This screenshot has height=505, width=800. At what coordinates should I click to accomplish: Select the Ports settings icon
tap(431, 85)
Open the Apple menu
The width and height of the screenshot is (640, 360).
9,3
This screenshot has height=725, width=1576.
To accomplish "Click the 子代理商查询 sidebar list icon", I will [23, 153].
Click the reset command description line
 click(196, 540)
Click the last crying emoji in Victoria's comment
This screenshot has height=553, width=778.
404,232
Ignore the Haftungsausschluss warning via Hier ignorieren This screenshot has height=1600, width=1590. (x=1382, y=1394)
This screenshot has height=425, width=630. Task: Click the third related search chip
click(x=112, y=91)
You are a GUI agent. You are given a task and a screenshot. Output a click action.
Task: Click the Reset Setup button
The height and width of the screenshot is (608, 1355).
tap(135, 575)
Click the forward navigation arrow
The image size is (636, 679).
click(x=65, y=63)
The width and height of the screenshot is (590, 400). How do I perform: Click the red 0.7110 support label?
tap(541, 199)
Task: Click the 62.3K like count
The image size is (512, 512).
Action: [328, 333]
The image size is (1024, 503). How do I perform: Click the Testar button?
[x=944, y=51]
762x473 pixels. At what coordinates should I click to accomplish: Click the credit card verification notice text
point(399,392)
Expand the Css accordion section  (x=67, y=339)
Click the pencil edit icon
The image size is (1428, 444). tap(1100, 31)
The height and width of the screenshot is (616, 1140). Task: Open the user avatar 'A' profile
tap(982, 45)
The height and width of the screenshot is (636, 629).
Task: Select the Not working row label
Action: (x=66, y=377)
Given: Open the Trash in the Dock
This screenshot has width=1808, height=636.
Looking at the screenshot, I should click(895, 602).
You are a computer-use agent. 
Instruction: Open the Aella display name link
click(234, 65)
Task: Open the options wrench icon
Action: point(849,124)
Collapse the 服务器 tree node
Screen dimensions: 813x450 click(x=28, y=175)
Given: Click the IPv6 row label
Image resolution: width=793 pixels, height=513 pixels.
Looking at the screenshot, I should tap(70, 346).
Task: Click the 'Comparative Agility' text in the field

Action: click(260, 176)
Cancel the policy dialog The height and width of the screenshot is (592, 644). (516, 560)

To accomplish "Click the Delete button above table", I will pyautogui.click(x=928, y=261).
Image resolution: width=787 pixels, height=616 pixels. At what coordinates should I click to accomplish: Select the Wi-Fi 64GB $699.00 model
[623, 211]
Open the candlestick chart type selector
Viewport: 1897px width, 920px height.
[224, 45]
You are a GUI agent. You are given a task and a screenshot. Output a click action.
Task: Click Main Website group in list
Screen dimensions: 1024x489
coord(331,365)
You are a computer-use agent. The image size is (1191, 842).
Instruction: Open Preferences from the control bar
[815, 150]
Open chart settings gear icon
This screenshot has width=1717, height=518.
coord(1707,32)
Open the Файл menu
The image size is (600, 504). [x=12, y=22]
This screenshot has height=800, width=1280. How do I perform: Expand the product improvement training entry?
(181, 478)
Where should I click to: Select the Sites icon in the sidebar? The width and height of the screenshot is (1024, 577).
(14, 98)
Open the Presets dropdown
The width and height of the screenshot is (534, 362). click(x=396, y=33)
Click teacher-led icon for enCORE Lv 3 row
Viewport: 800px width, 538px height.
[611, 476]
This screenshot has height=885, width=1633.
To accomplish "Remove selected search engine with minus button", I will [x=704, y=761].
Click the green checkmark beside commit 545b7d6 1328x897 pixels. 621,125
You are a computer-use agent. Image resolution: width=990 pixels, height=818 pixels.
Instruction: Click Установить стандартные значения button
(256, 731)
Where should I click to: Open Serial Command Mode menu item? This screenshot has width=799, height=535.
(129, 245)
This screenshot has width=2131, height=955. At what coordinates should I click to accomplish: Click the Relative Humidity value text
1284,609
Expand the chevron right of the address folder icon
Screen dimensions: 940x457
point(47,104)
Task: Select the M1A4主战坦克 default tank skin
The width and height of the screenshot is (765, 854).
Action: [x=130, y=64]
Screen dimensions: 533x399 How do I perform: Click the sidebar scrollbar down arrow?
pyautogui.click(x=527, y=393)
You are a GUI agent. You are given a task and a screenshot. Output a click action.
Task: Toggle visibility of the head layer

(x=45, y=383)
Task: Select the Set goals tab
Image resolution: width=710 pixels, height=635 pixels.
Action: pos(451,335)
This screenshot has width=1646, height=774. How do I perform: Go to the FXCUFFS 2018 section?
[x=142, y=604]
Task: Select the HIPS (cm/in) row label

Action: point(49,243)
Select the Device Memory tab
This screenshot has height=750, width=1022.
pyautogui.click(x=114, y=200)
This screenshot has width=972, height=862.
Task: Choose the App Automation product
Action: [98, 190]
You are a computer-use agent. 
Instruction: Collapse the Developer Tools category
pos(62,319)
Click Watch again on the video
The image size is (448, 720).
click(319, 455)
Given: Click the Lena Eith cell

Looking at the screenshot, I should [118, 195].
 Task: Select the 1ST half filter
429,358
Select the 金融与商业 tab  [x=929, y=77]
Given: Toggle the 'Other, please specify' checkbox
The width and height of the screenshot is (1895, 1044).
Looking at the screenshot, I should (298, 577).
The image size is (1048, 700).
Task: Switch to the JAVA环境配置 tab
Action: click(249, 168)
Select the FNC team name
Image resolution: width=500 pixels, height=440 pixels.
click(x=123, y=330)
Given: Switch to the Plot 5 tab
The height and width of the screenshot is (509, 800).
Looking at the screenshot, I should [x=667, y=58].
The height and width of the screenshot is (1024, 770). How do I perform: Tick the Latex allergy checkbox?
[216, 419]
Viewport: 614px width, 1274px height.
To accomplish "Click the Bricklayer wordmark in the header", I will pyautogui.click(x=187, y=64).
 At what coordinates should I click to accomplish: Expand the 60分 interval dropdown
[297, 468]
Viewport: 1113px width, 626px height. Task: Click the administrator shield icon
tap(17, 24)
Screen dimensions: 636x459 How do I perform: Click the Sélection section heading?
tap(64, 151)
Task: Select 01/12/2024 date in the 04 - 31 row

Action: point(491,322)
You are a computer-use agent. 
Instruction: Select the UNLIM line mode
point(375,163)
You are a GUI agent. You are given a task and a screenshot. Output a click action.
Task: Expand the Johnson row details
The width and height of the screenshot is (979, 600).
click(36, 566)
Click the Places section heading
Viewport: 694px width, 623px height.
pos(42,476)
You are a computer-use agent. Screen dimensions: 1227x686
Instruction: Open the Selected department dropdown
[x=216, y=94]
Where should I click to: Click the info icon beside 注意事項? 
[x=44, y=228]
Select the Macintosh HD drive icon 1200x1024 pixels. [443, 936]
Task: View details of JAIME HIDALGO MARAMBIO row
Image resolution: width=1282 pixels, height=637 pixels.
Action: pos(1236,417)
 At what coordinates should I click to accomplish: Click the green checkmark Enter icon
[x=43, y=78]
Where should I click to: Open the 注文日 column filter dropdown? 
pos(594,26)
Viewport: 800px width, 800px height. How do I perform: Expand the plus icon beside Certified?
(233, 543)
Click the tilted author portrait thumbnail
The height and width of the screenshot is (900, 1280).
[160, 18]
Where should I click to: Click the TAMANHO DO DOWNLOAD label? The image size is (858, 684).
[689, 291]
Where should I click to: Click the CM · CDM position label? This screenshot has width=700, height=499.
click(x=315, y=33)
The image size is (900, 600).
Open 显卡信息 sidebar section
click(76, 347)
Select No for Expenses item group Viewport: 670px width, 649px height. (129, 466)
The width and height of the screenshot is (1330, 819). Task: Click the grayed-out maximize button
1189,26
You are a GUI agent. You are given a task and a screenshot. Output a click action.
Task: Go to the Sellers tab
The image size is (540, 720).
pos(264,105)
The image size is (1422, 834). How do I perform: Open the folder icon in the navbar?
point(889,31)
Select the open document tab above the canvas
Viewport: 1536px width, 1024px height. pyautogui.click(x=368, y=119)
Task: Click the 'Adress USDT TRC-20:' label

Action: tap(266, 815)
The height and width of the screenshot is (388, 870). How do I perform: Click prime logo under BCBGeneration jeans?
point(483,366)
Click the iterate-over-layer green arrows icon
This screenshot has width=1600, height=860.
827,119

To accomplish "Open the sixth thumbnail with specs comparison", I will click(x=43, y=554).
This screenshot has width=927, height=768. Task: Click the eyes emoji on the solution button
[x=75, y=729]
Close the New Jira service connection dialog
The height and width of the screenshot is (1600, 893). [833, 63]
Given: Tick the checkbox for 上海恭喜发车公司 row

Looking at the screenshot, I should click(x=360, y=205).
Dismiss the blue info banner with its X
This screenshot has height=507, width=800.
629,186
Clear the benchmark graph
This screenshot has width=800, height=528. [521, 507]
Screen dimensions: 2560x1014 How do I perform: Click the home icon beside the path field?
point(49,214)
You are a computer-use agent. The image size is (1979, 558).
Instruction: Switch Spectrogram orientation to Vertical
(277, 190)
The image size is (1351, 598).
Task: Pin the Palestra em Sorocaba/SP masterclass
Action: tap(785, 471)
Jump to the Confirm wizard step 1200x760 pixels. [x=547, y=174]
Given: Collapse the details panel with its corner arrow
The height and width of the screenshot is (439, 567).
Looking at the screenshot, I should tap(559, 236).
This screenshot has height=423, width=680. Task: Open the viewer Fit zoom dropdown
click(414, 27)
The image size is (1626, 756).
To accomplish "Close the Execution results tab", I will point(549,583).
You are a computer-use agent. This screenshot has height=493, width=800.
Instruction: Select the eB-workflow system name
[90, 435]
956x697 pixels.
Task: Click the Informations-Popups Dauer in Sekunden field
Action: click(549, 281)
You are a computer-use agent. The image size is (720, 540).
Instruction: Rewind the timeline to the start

**Exercise:** Output exactly the lines of the data that run from the one containing "You are a computer-use agent. This" to the very last line, and no others.

**Reply to the exercise:**
You are a computer-use agent. This screenshot has height=493, width=800.
Instruction: Select the eB-workflow system name
[90, 435]
956x697 pixels.
Task: Click the Informations-Popups Dauer in Sekunden field
Action: click(549, 281)
You are a computer-use agent. The image size is (720, 540).
Instruction: Rewind the timeline to the start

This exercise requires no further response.